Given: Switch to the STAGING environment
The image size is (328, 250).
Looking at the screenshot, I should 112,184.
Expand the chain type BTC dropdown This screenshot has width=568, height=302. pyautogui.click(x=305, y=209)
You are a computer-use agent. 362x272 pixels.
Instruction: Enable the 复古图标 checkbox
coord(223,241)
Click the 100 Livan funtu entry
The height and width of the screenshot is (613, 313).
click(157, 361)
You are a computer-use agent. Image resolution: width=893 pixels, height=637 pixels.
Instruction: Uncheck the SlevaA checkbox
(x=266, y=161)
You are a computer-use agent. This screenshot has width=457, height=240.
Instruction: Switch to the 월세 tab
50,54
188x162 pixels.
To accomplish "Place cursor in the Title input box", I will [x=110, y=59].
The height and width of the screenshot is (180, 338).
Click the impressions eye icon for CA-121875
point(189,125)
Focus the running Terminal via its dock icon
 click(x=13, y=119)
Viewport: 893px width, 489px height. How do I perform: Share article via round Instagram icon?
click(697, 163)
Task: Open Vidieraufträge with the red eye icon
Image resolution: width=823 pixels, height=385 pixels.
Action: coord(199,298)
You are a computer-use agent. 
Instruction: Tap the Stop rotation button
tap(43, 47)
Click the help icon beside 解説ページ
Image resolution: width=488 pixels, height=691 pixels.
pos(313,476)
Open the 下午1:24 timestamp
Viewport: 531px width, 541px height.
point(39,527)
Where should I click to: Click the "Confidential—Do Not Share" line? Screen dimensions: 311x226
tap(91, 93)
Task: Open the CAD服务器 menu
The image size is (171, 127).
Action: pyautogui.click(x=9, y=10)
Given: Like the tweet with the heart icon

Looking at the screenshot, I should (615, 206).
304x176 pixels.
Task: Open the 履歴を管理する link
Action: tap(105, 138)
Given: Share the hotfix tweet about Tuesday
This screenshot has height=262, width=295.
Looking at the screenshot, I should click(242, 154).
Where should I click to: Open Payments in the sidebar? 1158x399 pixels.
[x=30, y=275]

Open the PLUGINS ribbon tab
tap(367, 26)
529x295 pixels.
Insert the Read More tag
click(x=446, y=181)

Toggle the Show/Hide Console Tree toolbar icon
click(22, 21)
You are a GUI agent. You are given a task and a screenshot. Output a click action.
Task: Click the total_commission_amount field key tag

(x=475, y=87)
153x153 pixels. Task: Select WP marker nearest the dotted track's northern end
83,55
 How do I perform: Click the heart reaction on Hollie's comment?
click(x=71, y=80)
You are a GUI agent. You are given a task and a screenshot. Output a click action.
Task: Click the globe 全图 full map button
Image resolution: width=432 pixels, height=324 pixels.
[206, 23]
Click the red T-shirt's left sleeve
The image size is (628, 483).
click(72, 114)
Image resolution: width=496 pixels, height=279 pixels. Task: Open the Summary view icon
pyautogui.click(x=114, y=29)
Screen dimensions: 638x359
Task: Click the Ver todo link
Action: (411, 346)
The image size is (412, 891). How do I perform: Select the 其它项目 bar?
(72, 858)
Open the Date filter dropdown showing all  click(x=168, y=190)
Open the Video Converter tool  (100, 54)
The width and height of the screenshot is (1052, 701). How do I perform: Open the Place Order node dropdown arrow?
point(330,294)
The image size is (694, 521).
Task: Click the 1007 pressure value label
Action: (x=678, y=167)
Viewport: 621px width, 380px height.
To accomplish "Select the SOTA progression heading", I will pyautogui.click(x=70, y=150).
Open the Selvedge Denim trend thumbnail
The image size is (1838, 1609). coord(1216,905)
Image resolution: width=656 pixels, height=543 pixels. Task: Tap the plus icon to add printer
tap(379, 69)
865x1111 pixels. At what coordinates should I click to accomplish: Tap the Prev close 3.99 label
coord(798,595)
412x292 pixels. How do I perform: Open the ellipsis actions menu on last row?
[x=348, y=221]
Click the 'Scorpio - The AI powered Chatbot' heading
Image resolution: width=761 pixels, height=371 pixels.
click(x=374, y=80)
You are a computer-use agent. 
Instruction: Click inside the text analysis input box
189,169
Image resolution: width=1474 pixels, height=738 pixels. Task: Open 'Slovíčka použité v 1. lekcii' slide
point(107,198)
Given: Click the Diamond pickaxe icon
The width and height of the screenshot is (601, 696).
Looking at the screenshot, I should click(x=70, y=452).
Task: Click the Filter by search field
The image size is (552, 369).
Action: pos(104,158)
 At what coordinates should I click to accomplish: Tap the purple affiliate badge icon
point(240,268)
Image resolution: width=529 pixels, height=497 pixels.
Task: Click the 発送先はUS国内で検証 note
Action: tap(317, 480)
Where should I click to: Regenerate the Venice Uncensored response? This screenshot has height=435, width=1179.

+ + + + +

Look at the records above. Copy every line where the string "will" occurs.

To accomplish "Place cursor in the Title input box", I will [x=110, y=59].
To accomplish "Select the SOTA progression heading", I will pyautogui.click(x=70, y=150).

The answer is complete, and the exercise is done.